[[ Passage shown open ]]

Cytokines are glycoproteins that are secreted by different cells in the body, mainly cells of the immune system (leucocytes). They play a role in the immune system, where they regulate the activation and inhibition of the immune response. Cytokines are a major communication mechanism used by immune cells. They have a specific effect on the interactions and communications between cells thereby serving as intercellular chemical messengers. They coordinate and propagate immune responses within the body.
Types of Cytokines
They can be divided into five categories:
- Interleukins (name suggests they act between leukocytes i.e. inter-leukins but that is not the case as they are produced by a variety of body cells.)
- Interferons (these interfere with viral replication)
- Colony-stimulating factors (bind to receptor proteins on the surfaces of hemopoietic stem cells, thereby activating intracellular signalling pathways that can cause the cells to proliferate and differentiate into a specific kind of blood cell)
- Tumour necrosis factors (mainly secreted by macrophages and can induce cell death)
- Growth factors (signalling proteins that stimulate cell growth, differentiation, survival, inflammation, and tissue repair)
Cytokines can also be divided into proinflammatory such as
- tumor necrosis factor alpha (TNFα)
or anti-inflammatory such as
- transforming growth factor-β (TGF-β)
Throughout the human body, proinflammatory cytokines are mainly secreted by endothelial cells and monocytes, while in the brain, they are mainly secreted by microglia cells (the primary immune cells of the brain, of monocyte origin).
Cytokine mediators have been recognized as key players in the inflammatory disease processes in RA and other rheumatic diseases. Biologic therapeutic strategies using antibodies targeting specific cytokines have proven efficacious in treatment of both RA and AS.
Cytokines are synthesized “on demand,” often in response to another cytokine and typically not stored within the cell. Once secreted, the cytokine binds to a receptor, on the surface of the target cell. This triggers a signalling cascade inside that cell. The signal ultimately reaches the nucleus, where the effects of the cytokine are manifested in changes in gene transcription and protein expression—i.e., genes, which code for proteins, may be turned on or off, and protein production may be stimulated or inhibited. (Ref: Biopharmaceuticals – Monica Gill)

[[ Passage shown closed ]]

## What you need to do
1. Using the passage on cytokines, say whether each statement agrees with it, answering yes or no and quoting the words that decide it: (a) Cytokines are typically stored within the cell until they are needed. (b) In the brain, proinflammatory cytokines are mainly secreted by microglia cells. (c) Interferons interfere with viral replication.
2. Carry the passage on cytokines forward with the next part, starting after its final line.

[[ Supplied data open ]]

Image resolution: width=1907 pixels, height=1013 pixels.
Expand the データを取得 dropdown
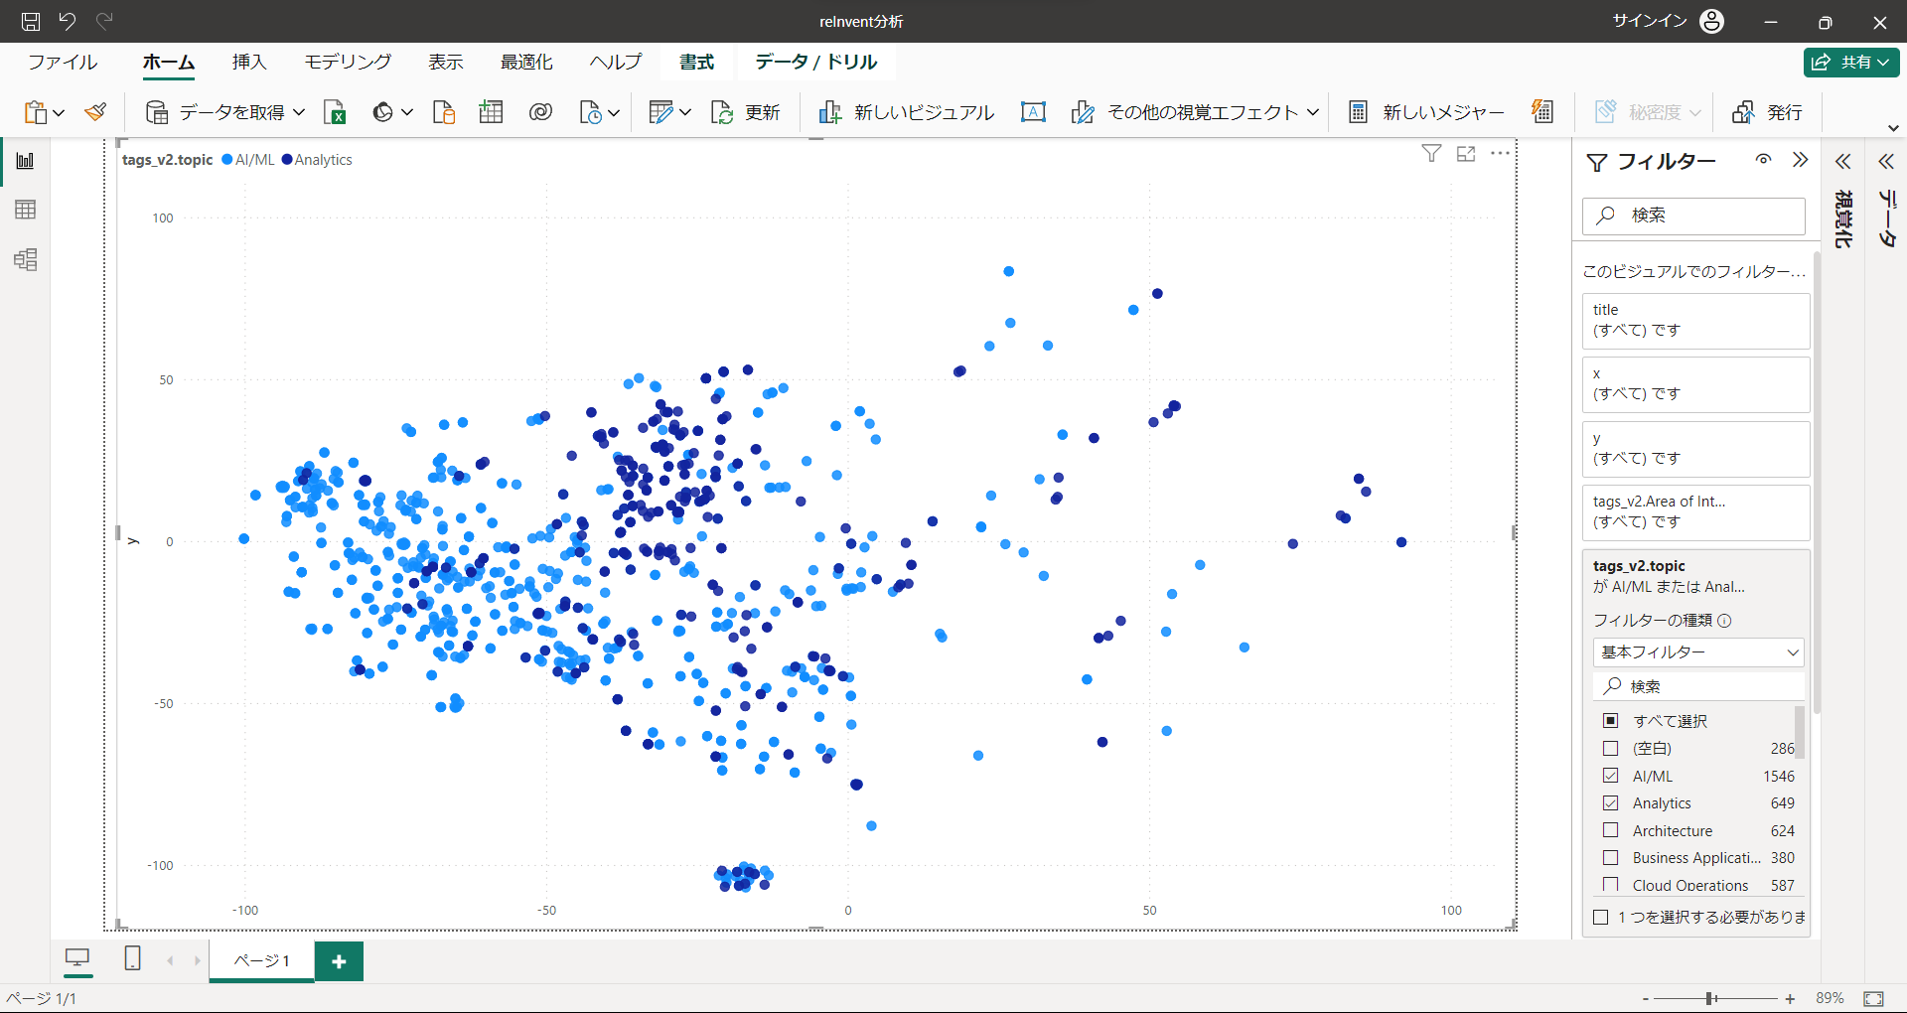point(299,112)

[[ Supplied data closed ]]

## Results for the exercise
1.
(a) No: "typically not stored within the cell"
(b) Yes: "in the brain, they are mainly secreted by microglia cells"
(c) Yes: "these interfere with viral replication"

2.
Image Source: Creative Diagnostics
Chemokines are small chemotaxic molecules that possess the ability to induce chemotaxis in nearby responsive cells.
The kinins are a family of potent bioactive peptides which directly mediate inflammation and which advance to produce the end product bradykinin, a nonapeptide with many pro-inflammatory functions.
Kinins are most important primary mediators of inflammation. Kinins express their functional effects by activating specific kinin receptors situated on the surface membranes of many cell types. The kinin peptides are potent contractors of smooth muscle, cause arteriolar dilatation, and increase vascular permeability. They are powerful pain-producing substances, and they cause pain through two mechanisms:
- by the direct stimulation of nociceptor fibers (C and Aδ), and
- by the sensitization of sensory fibers to physical and chemical stimuli. This algesic effect of BK is potentiated by thromboxanes and prostaglandins, and 5′-HT.
Bradykinin, a biologically active peptide, is released by the breakdown of a high molecular weight kininogen by kallikreins. Bradykinin is involved in plasma extravasation, bronchoconstriction, nociception, vasodilation, and inflammation. It mediates inflammation by causing vasodilation, by increasing vascular permeability, and by stimulating the synthesis of prostaglandins. Bradykinin causes pain by directly stimulating primary sensory neurons and provoking the release of substance P, neurokinin, and calcitonin gene-related peptide.